* Description of the task *
Collect every line of the records below that contains the word "agent".
[Records shown]
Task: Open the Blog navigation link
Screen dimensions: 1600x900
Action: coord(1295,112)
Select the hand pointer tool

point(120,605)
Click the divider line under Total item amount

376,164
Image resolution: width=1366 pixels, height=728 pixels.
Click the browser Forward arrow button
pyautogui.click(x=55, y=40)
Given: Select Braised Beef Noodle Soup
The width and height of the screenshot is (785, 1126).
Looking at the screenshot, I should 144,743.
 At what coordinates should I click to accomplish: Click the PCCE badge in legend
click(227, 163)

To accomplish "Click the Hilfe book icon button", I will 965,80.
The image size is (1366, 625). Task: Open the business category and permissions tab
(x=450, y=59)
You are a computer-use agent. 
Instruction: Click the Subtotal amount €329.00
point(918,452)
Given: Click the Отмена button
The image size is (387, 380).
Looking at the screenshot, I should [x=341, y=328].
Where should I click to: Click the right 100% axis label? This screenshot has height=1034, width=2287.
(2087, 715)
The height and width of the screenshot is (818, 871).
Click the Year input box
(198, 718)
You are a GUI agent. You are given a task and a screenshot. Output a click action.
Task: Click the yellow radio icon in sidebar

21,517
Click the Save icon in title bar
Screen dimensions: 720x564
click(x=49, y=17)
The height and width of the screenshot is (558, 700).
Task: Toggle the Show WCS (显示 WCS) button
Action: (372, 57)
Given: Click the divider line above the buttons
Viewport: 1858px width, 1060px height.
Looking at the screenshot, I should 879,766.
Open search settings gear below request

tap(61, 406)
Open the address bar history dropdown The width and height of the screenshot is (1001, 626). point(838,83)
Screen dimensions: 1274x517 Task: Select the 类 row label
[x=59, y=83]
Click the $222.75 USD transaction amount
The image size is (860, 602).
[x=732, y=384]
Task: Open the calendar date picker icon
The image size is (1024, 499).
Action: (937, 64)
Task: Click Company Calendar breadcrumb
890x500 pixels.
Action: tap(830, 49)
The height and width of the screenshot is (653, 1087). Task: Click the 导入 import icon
[/Records shown]
* Result for this task *
You are a computer-use agent. 
You are a GUI agent. You are given a task and a screenshot. Output a click action.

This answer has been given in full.